Description of the task: In the records below, find the line with "アクセス (765, 1946)" and the line with "Image resolution: width=1624, height=2278."; return exactly those lines and every line between them.

━━━ Data under study ━━━

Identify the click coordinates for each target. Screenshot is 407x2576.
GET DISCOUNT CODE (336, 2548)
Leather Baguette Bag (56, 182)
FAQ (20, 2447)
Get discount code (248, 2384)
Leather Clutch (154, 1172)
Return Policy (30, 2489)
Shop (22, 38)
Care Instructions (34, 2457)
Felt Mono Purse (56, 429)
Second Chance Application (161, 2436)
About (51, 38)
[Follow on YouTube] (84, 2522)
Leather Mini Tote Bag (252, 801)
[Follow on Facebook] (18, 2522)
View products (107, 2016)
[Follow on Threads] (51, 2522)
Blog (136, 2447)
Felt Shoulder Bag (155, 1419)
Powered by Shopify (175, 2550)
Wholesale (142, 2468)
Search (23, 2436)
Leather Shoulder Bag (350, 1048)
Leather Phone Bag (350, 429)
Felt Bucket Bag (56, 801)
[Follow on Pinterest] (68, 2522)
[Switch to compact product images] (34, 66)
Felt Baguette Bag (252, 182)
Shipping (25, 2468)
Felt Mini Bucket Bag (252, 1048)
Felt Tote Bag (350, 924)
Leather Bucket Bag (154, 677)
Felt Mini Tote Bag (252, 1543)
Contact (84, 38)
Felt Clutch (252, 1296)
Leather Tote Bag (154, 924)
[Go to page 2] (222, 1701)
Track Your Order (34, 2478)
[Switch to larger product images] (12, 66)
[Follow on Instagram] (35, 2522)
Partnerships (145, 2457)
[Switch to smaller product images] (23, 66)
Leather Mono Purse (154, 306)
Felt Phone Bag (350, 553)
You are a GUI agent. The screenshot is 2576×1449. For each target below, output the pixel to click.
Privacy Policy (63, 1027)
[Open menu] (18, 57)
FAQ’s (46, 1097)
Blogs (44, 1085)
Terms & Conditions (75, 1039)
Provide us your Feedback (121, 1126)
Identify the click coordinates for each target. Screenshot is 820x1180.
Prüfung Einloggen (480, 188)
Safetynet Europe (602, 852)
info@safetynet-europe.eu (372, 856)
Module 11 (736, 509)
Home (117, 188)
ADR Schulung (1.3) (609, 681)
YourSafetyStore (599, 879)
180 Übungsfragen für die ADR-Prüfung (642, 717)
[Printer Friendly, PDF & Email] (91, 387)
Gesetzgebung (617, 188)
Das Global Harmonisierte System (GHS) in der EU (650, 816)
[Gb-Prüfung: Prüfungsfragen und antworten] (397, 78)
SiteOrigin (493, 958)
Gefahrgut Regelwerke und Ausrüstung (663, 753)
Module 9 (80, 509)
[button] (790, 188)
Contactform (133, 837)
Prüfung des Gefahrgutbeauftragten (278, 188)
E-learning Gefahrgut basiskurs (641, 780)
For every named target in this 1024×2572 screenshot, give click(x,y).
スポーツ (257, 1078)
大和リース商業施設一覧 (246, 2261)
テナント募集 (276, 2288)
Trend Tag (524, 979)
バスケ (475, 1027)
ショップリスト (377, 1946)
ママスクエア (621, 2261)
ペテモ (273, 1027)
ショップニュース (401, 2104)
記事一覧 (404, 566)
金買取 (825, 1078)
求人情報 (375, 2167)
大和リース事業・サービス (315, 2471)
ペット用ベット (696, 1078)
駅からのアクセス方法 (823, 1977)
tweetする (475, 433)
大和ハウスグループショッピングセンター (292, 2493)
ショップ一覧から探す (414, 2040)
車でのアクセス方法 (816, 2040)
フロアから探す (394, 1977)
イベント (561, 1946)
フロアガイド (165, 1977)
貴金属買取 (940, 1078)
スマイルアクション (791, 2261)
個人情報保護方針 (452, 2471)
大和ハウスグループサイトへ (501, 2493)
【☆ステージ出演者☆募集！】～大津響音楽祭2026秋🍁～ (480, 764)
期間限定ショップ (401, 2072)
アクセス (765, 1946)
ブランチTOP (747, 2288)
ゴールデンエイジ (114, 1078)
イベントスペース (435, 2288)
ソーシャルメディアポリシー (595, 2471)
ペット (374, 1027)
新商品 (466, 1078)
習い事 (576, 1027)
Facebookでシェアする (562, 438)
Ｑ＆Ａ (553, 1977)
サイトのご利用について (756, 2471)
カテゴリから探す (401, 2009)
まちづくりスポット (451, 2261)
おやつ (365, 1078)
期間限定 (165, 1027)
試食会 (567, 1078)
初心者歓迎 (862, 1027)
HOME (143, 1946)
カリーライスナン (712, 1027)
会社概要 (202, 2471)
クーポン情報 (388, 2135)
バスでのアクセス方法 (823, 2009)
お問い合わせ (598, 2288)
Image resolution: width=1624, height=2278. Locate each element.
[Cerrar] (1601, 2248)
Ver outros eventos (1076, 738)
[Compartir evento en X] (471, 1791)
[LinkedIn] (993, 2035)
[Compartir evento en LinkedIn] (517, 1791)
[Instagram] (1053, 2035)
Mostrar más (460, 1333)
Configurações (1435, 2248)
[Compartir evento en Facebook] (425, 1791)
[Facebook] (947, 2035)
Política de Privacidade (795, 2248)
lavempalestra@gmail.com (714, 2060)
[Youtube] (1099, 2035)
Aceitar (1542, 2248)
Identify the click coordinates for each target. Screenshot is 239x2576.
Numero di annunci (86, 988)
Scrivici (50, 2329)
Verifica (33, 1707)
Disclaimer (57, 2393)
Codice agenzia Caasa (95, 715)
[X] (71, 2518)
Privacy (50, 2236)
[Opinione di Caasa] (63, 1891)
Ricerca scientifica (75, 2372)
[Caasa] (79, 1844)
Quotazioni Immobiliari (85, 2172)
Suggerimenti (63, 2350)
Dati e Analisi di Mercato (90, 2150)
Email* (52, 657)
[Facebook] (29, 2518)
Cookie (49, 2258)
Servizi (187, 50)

━━━

Reply to the exercise:
アクセス (765, 1946)
ブランチTOP (747, 2288)
ゴールデンエイジ (114, 1078)
イベントスペース (435, 2288)
ソーシャルメディアポリシー (595, 2471)
ペット (374, 1027)
新商品 (466, 1078)
習い事 (576, 1027)
Facebookでシェアする (562, 438)
Ｑ＆Ａ (553, 1977)
サイトのご利用について (756, 2471)
カテゴリから探す (401, 2009)
まちづくりスポット (451, 2261)
おやつ (365, 1078)
期間限定 (165, 1027)
試食会 (567, 1078)
初心者歓迎 (862, 1027)
HOME (143, 1946)
カリーライスナン (712, 1027)
会社概要 (202, 2471)
クーポン情報 (388, 2135)
バスでのアクセス方法 (823, 2009)
お問い合わせ (598, 2288)
Image resolution: width=1624, height=2278. Locate each element.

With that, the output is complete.